Exercise requirements
- a) Answer each question from the passage about Jonathan, one answer per line, marked like the question.
(i) Where was the party held on the day Jonathan turned 3?
(ii) What were the first words Jonathan spoke?
(iii) What did Jonathan call his granddad?
- b) Decide whether each statement agrees with the passage about Jonathan. Answer yes or no and quote the words that settle it.
(i) Jonathan had accidents after he potty trained.
(ii) The writer's husband is named Stanley.
(iii) The writer worked outside the home while Jonathan was young.
- c) Carry on writing the passage about Jonathan from the point where it stops, keeping its voice and subject.

Passage shown
I don’t remember when it was, but two significant events happened. The day he actually turned 3 years old, we had a party for him at the bowling alley. From that day to this day, without ever having an accident, he potty trained. Joy, joy! No more pullups! The next thing that happened was he came home from preschool one day and I said something like, “Jonathan, pick up your toys.” I heard in a loud clear voice, ‘NO! STOP!’ I was shocked. It was music to my ears. He had spoken for the first time. The tears formed in my eyes. More tomorrow.
So far traveling Jonathan’s Way, I’ve spoken a lot about how I felt. But I want to introduce you to my husband. His name is Stanley and hands down, he is the one that Jonathan loves the most. (We fondly argue from time to time who Jonathan loves the most, but I think my husband has me beat. No matter). My husband has worked hard all his life. He is calmer than I am or he does a great act of being calmer than I am. When we found out that Jonathan was Autistic he said very little. I know that he prayed for his grandson. I was a stay at home mom and I had the time to do the most. But ‘Goompa’ Jonathan’s name for his granddad was his world. When Goompa would come through the front door, Jonathan would laugh joyfully and begin to dance! He would actually do a ‘Jonathan dance’ when Goompa came home from work. We loved it.

Record excerpts
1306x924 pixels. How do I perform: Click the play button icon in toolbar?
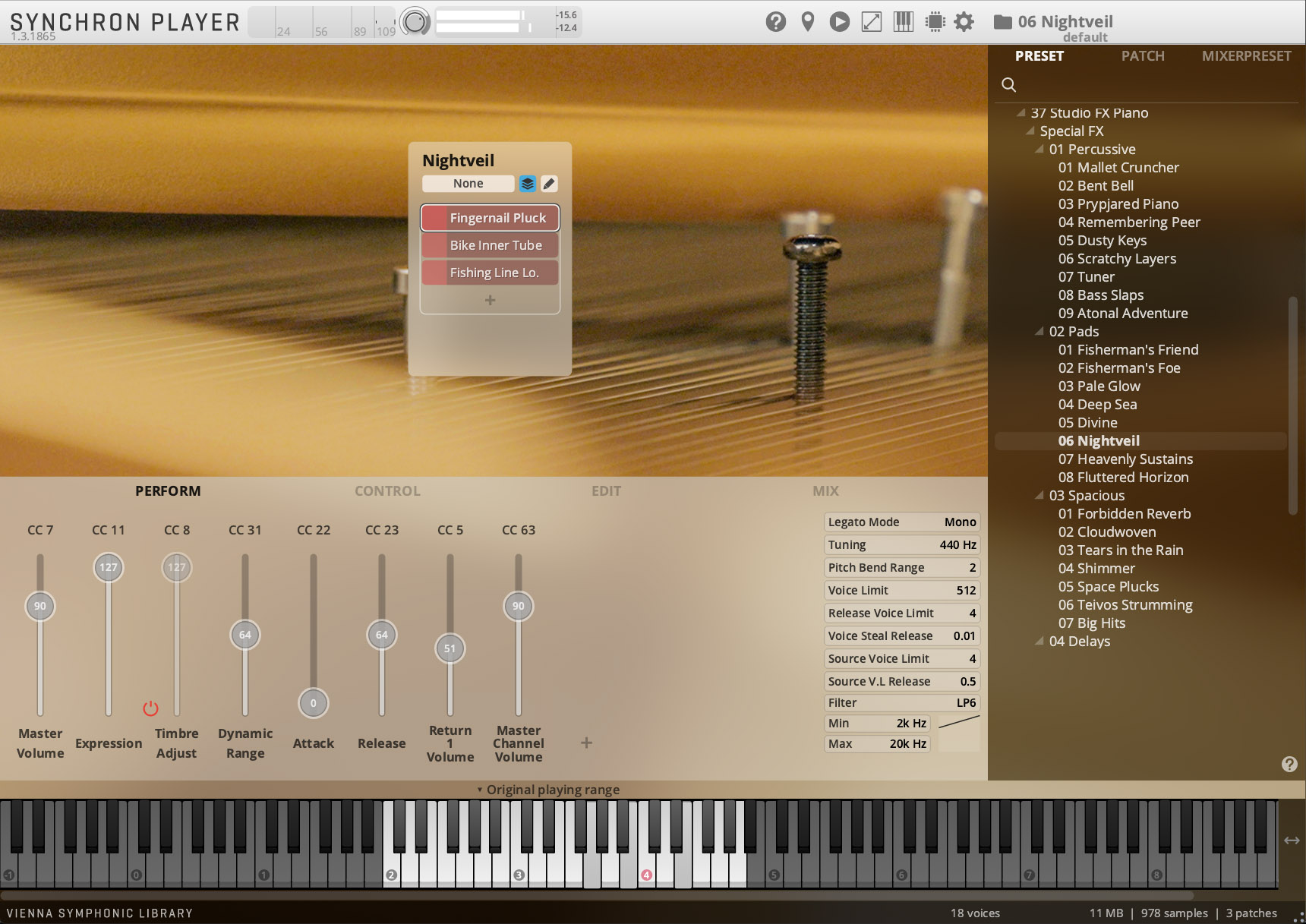click(x=839, y=21)
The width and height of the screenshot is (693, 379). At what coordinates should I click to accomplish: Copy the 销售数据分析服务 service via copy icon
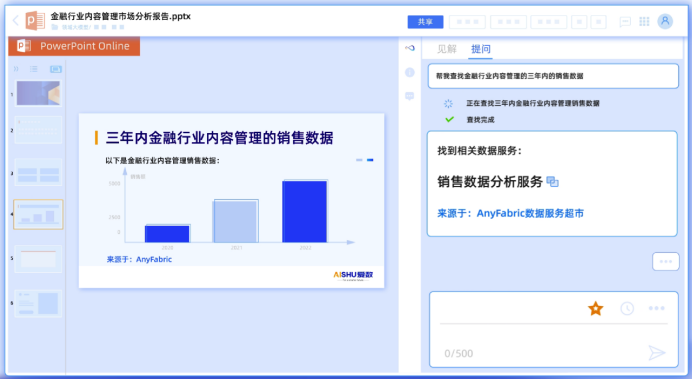point(552,182)
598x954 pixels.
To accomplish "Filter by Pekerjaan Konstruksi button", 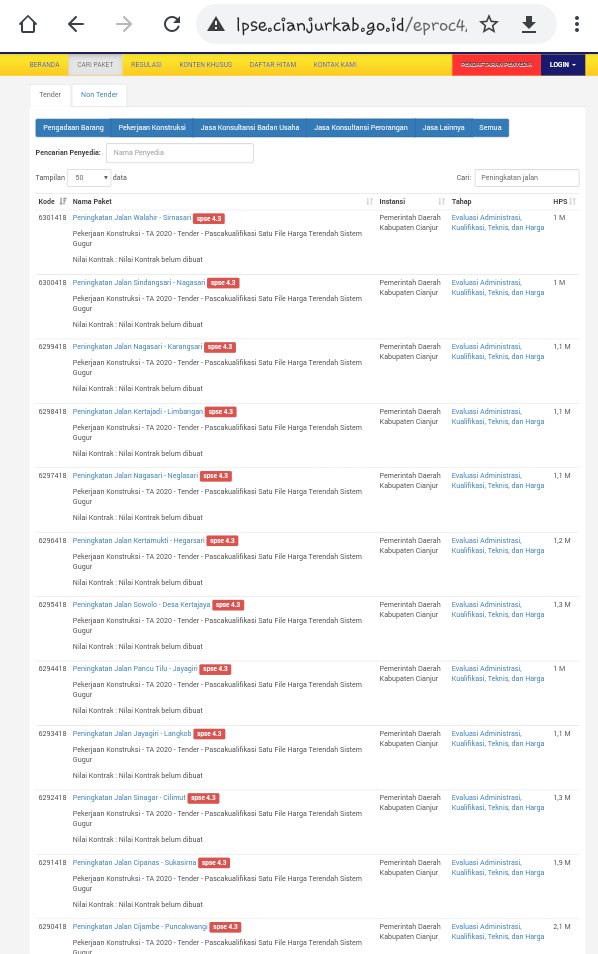I will click(152, 128).
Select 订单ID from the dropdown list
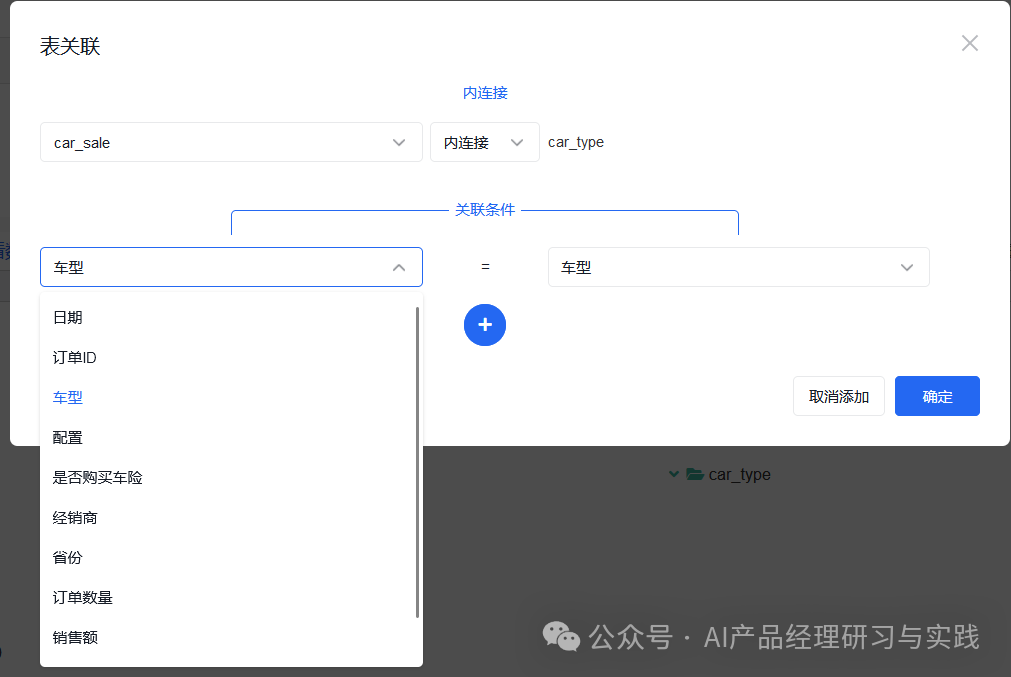This screenshot has height=677, width=1011. [75, 358]

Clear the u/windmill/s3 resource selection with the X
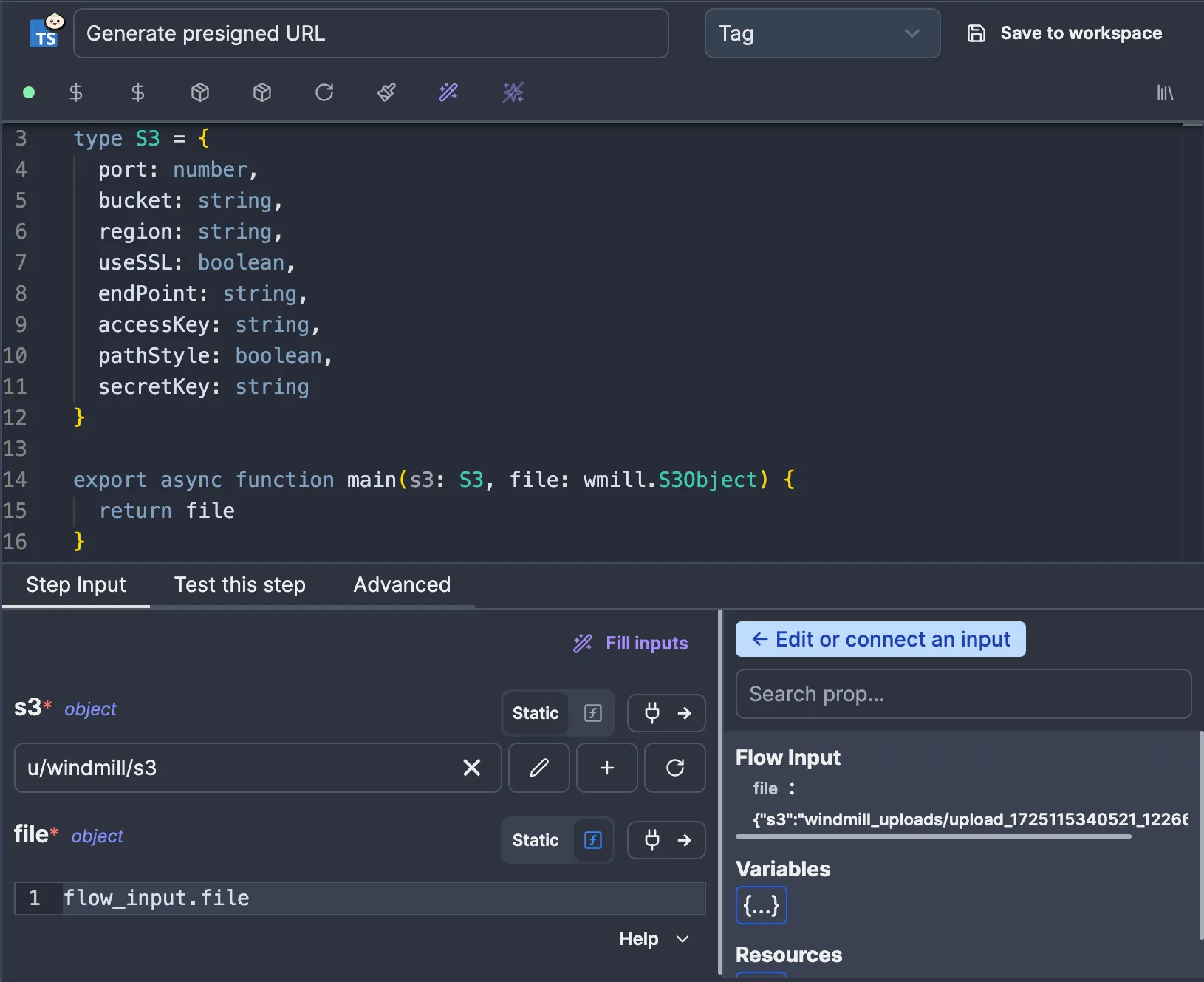pos(471,768)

Results of the tasks
- a)
(i) At the bowling alley.
(ii) "NO! STOP!"
(iii) Goompa.

- b)
(i) No: "without ever having an accident, he potty trained."
(ii) Yes: "His name is Stanley"
(iii) No: "I was a stay at home mom"

- c)
I think Goompa’s quiet reserve helped me more than I can say. His exterior calmness helped me to focus and learn about Autism and seek the help I needed to help our grandson. Goompa would take him for walks and let him pick up a small rock each day. When they got back to the apartment, he’d let Jonathan drop the rock down the drain outside before coming inside. He and Jonathan would stand on the porch and just hang out. Every night for almost 3 whole years he would read Curious George and the Pizza to him. He was consistent about taking him for a walk and talking with him. Stanley would sit on the sofa on the weekends and get the storybook and have one of Jonathan’s action figures, in a make-believe voice read his favorite book to him. (Once he and Jonathan were sitting on the sofa and an action figure of the Incredible Hulk was reading to them). When my husband saw that I was stressed and impatient with Jonathan, he’d make sure I had some money and would tell me to go to a movie or go buy something, just so that I could get out of the house. A support system is needed when dealing with special needs challenges. Please be a little supportive when you can.
Goompa and Jonathan still have that special bond. He loves his Goompa.